The plea of non assumpsit in bar of the action operated as a waiver of the pleas to the jurisdiction, which doubtless furnishes the reason why no notice was afterwards taken of these pleas by either party. 3 Johns. 105; 6 Bac. Abr. tit. Pl. & Pl., let. a, pp. 186, 187; Gould, Pl. ch. 5, § 13.
They were virtually abandoned by the defendant.
It was also suggested, that it appeared from the declaration that Fatheree, the payee of the bill, was a citizen of Mississippi, and that the plaintiff deriving title from him, though a citizen of Virginia, could not maintain the action, for want of jurisdiction within the eleventh section of the Judiciary Act.
The answer to the suggestion is, that the fact upon which it is founded is not sustained by the record. The suit was brought, originally, against Dozier and Fatheree, the drawer and payee, indorsers jointly, who are described in the commencement of the declaration as citizens of the State of Mississippi. But in a subsequent part of the declaration it is averred, that Fatheree, at the time the bill was drawn, and also at the time of its transfer to the plaintiff, was an alien, and resident of Texas.
The suit was discontinued as to Fatheree before the trial, which left it between the plaintiff and the defendant alone.
The plaintiff being a citizen of Virginia, and deriving title through a person competent to maintain a suit in the Circuit Court against the defendant, that court properly took jurisdiction of the case.
In every view taken of the case, we think the court below erred, and that the judgment should be reversed.
Judgment reversed, with venire de novo by the court below.

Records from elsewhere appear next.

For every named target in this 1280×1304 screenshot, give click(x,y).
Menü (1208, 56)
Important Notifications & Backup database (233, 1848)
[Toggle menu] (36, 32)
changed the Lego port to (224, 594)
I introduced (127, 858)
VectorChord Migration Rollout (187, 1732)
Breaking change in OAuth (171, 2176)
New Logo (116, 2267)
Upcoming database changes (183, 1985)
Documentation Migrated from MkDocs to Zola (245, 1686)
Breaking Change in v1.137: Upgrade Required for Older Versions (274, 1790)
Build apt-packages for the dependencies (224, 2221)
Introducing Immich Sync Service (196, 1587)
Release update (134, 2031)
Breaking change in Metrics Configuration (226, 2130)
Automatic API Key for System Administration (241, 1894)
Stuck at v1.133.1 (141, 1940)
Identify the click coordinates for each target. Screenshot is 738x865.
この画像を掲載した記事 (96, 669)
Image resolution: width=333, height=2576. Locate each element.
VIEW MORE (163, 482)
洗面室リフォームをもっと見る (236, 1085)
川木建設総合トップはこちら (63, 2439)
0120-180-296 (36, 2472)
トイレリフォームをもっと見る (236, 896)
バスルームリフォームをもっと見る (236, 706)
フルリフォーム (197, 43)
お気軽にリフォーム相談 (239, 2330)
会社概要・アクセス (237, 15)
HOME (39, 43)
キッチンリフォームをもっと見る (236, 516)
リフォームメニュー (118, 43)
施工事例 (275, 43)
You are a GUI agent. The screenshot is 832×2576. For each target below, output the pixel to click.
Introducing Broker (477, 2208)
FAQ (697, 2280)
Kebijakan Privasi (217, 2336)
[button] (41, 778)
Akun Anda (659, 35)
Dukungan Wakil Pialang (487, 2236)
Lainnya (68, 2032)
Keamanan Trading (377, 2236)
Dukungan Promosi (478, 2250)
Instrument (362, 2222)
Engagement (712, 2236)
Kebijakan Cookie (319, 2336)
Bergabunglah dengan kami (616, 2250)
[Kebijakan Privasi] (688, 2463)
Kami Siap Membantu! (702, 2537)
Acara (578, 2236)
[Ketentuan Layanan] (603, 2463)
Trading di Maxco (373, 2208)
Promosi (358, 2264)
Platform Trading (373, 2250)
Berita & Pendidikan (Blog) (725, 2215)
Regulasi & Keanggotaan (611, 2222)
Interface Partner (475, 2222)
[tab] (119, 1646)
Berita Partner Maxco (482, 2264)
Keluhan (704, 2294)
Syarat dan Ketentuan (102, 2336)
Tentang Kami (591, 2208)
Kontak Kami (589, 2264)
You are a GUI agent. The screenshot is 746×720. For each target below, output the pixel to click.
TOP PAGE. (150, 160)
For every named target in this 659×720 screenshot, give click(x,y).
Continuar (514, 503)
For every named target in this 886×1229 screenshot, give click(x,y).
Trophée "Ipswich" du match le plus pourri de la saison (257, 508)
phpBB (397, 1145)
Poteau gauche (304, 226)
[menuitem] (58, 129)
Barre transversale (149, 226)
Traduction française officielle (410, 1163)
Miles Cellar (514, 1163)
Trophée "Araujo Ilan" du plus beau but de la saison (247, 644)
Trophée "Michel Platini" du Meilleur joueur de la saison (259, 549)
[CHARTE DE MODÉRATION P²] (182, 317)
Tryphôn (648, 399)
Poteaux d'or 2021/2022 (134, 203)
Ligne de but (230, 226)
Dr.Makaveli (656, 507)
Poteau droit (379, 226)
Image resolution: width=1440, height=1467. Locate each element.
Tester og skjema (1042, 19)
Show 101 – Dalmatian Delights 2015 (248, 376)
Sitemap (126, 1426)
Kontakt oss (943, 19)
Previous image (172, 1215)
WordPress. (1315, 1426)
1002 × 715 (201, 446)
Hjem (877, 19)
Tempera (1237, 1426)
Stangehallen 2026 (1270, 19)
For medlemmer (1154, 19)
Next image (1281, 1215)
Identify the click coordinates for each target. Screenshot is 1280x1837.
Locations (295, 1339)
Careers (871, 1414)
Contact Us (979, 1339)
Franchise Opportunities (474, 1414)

This cause came on to be heard on the transcript of the record from the Circuit Court of the United States for the Southern District of Mississippi, and was argued by counsel. On consideration whereof, it is now here ordered and adjudged by this court, that the judgment of the said Circuit Court in this cause be and the same is hereby reversed, with costs, and that this cause be and the same is hereby remanded to the said Circuit Court, with directions to award a venire facias de novo.